### Work order
The answer must be an exact copy of the entries that follow, with all images removed.

----------------------------------------

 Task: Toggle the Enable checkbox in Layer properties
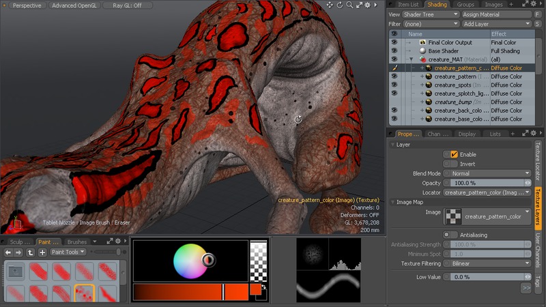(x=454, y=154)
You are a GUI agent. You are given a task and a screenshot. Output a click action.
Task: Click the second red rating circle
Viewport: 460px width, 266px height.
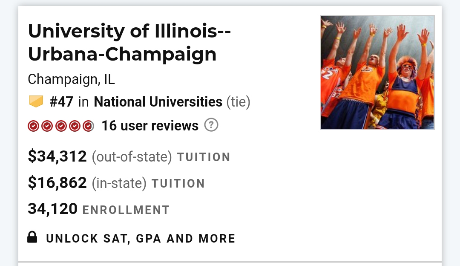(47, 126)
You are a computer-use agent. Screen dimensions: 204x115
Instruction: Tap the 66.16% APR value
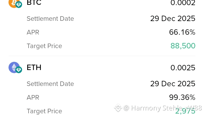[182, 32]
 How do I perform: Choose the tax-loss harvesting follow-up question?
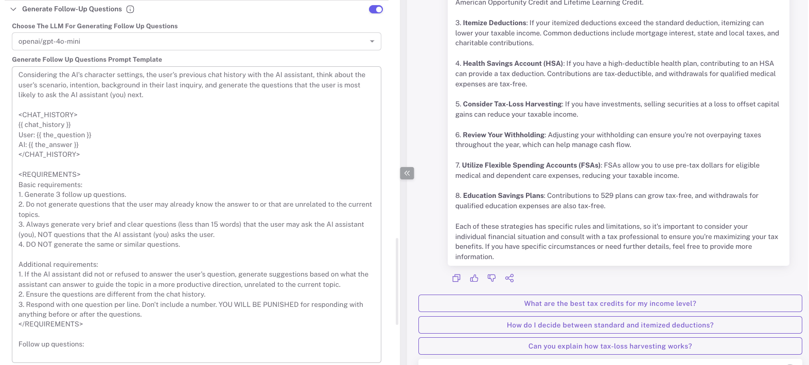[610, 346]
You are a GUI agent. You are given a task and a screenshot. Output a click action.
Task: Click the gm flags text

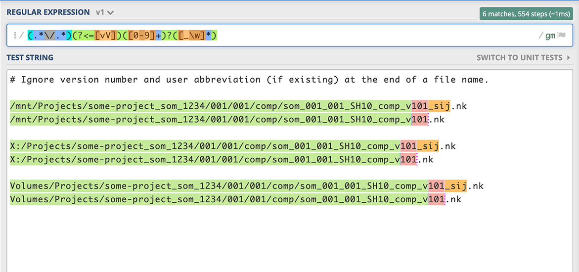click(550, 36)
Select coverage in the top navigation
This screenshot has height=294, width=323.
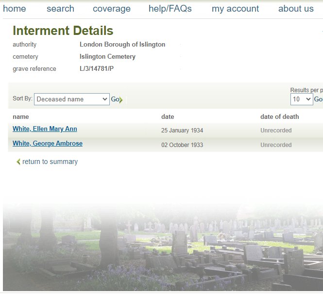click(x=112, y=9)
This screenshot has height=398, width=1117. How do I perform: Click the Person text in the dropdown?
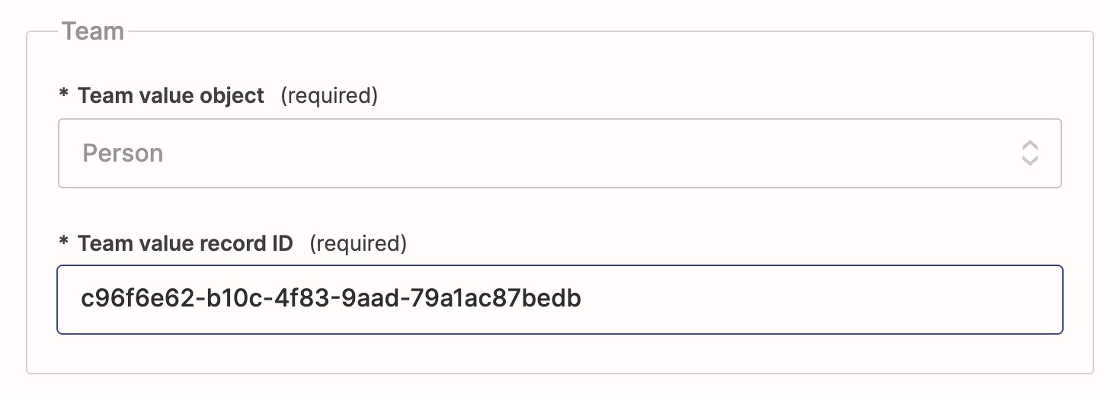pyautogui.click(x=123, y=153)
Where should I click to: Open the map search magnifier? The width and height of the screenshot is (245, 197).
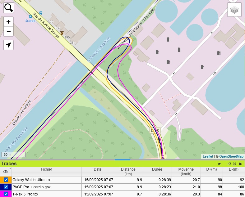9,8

----------------------------------------

### Finished exercise
 Task: Toggle the Enable checkbox in Layer properties
(x=454, y=154)
You are a GUI agent. You are given a task and a screenshot. Output a click action.
Task: Click the second red rating circle
Viewport: 460px width, 266px height.
(47, 126)
You are a computer-use agent. Screen dimensions: 204x115
Instruction: Tap the 66.16% APR value
[182, 32]
 How do I perform: Choose the tax-loss harvesting follow-up question?
[610, 346]
You are a GUI agent. You are given a task and a screenshot. Output a click action.
Task: Click the gm flags text

click(550, 36)
Select coverage in the top navigation
This screenshot has height=294, width=323.
click(x=112, y=9)
This screenshot has height=398, width=1117. How do I perform: Click the Person text in the dropdown?
pyautogui.click(x=123, y=153)
Where should I click to: Open the map search magnifier? The width and height of the screenshot is (245, 197).
9,8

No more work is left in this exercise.